Introduction
In April of 2022 we’ve observed new Emotet samples which implemented considerable changes to the way they store and decode their configuration.
For Emotet, the relevant information stored in a config file is the IP address and a port number . Each of them is stored in the form of a DWORD. Previously, those DWORDs were placed as an encrypted list in the data section of the PE file. It was fairly easy to locate and extract the encrypted blob.
However, with the new changes this is no longer the case. In this blog post we’ll look at the introduced changes and explore an idea of how we can fully statically extract the configuration file .
At the beginning of November 2022 Emotet restarted its spamming campaign after a longer break. The samples being distributed show only minor changes and the approach described in this blog post still applies.
The changes
In the newer version of Emotet, the configuration is no longer stored in an encrypted form in the data section. Instead, each IP and port pair is only obfuscated using data transform obfuscation like encoding literals (Figure 1-a).
When executing the instructions, the final value is produced at runtime. It uses various arithmetic operations and random constants to obfuscate the actual data. However, if we look closely most of it is just junk code. It is fairly easy to extract this via dynamic analysis or emulation .
Of course ‘easy’ is very subjective here. You still need to setup the appropriate context, i.e, correct memory regions, stack alignment and CPU registers might be required. However, if that can be taken care of, you then just have to identify the relevant functions and emulate them. A fully static approach doesn’t require a context, but correct instruction processing is more difficult. Since the data is generated from arithmetic operations, you have to be able to resolve them correctly.
One option is to transform the instruction into another limited set of other instructions. An intermediate representation (IR) for which a series of compiler optimizations could be applied. This has the advantage that the deobfuscation logic can be implemented in a platform independent way.
The IR Idea
We start our investigation by looking at the sample in IDA. Although IDA’s disassembly is very hard to understand since it’s just a bunch of arithmetic and boolean operations, the decompilation of the same function becomes very straightforward to read (Figure 1-b).
This is because while decompiling IDA also uses an IR, which they call microcode . Internally, they use it to perform compiler optimizations.
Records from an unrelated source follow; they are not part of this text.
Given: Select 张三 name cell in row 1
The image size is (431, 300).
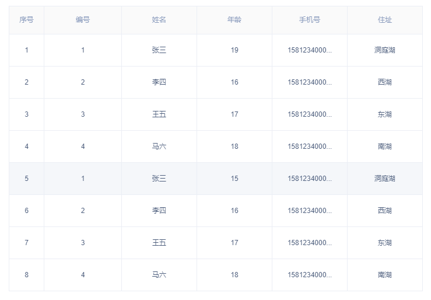Looking at the screenshot, I should click(159, 50).
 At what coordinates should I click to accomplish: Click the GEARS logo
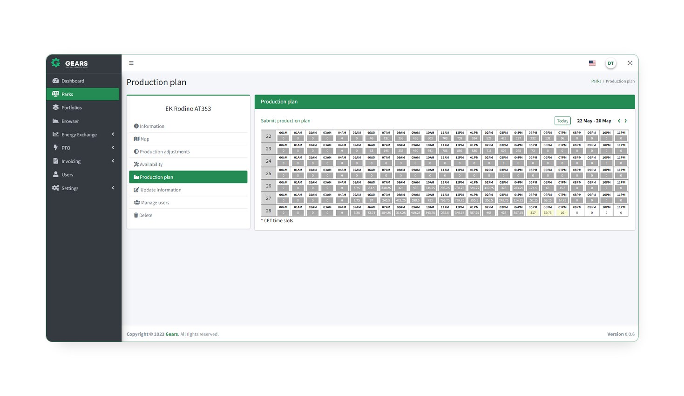coord(70,63)
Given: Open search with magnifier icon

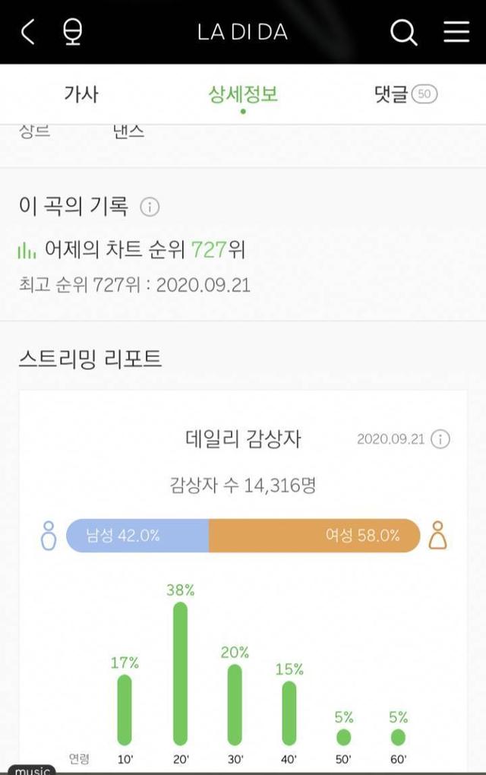Looking at the screenshot, I should click(x=403, y=33).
This step eliminates all the dead code, performs constant propagation and various other compiler optimization techniques.
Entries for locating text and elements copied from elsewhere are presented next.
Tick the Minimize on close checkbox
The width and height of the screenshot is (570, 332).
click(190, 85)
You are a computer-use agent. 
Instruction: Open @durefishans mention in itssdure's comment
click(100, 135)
They also have multiple levels of optimizations which one can explore using, e.g., the Lucid plugin. Since it works this well in IDA we are also going to attempt this route.
IR overview
Intermediate Representation (IR) is a representation (an abstract machine language) between the source and the target language. The representation should happen without loss of information. It’s used, e.g., by compilers to perform optimizations that are independent of the target machine. Later, we’ll use this property to extract the configuration data.
For our purpose, we need something that is able to lift a binary without access to source code, is mature, well tested, and actively maintained. We chose VEX, which is the intermediate representation used by the Valgrind framework. It’s also used in the binary analysis framework angr. They also maintain python binding called pyvex. It is able to lift binary code, we don’t lose information and it’s side-effects-free.
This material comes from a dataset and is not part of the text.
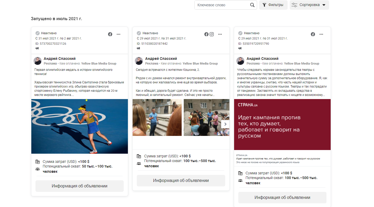Open three-dot menu on second ad card

[220, 34]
Since we’ve chosen VEX we have to understand how it represents instructions. VEX divides the code into code blocks (superblocks, IRSB), which roughly correspond to a basic block. It then translates the instructions to statements (operations with side-effects) and expressions (operations without side-effects).
All the intermediate values are stored in temporary variables called tX, where X is a counter. Each translated block of code starts with an IMark. An IMark is in fact also a statement that just describes the location and length of the corresponding assembly instruction. The documentation can be found in this header file and some examples of such conversions in Table 1.
Assembly
VEX representation
mov [rsp+18h+arg_0], 9A97h
1 | —— IMark(0x400004, 8, 0) ——
2 | t132 = Add64(t0,0x0000000000000020)
3 | STle(t132) = 0x00009a97
4 | PUT(rip) = 0x000000000040000c
mov r8, rcx
1 | —— IMark(0x400014, 3, 0) ——
2 | t1 = GET:I64(rcx)
3 | PUT(r8) = t1
4 | PUT(rip) = 0x0000000000400017
mov [rdx], ecx
1 | —— IMark(0x4000c8, 2, 0) ——
2 | t74 = GET:I64(rdx)
3 | t255 = 64to32(t253)
4 | STle(t74) = t255
5 | PUT(rip) = 0x00000000004000ca
Diving Deeper
Emotet implements the obfuscation of a single IP and port pair inside one unique function which consists of a single basic block with one input and one exit.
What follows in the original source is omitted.